A ceux qui chez elle se sont égarés dans une fausse voie et qui ont assez de valeur person-
nelle pour reconnaître leur erreur, dire adieu aux produits de placement assuré, de facile défaite,
faire amende honorable et rentrer dans la laborieuse voie de l'art, — s'ils tiennent à se survivre,
— il est deux exemples qu'on ne saurait trop signaler.
L'un date d'hier. Qu'ils se rappellent Eugène Delacroix conspué par M. Ingres, toute sa vie
aveuglément discuté, aujourd'hui à jamais immortel. Qu'ils aillent au Louvre, la seule Barque de
Don Juan, dont la vraie place est au Salon carré, suffit à sacrer son génie.

DONNÉES FOURNIES:
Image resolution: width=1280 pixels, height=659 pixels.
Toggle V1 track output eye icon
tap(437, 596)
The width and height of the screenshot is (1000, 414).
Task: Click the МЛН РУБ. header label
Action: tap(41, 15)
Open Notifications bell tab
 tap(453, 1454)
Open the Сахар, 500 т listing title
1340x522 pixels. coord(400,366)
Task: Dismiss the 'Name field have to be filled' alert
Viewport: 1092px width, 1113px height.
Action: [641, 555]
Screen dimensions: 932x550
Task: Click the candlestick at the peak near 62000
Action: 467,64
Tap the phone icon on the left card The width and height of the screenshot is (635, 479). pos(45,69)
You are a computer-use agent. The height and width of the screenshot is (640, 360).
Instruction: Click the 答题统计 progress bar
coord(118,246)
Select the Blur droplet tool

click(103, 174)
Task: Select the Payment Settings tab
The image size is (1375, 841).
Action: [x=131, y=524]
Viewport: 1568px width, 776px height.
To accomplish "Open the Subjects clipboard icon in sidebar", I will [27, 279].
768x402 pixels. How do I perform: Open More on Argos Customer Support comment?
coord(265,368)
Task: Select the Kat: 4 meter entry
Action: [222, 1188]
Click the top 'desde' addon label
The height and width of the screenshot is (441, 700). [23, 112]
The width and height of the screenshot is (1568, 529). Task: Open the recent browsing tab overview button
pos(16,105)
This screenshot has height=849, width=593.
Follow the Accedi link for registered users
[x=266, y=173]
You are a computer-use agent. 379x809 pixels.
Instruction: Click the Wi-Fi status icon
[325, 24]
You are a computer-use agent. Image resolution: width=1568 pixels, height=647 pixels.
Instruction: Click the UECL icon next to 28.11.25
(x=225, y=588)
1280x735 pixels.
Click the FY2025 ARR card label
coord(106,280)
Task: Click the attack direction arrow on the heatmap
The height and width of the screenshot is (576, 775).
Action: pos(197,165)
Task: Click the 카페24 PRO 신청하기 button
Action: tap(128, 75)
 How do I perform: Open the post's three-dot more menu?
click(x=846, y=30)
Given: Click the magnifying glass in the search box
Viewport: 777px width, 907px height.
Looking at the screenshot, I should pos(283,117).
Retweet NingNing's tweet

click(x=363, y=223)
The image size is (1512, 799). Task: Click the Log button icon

ÉNONCÉ DE LA TÂCHE:
Dans le passage donné, recopiez le segment situé entre « A ceux qui chez » et « saurait trop signaler. », inclus, en substituant « méprise » à « erreur ». Les entrées ne servent pas ici.

RÉSULTAT ATTENDU:
A ceux qui chez elle se sont égarés dans une fausse voie et qui ont assez de valeur person-
nelle pour reconnaître leur méprise, dire adieu aux produits de placement assuré, de facile défaite,
faire amende honorable et rentrer dans la laborieuse voie de l'art, — s'ils tiennent à se survivre,
— il est deux exemples qu'on ne saurait trop signaler.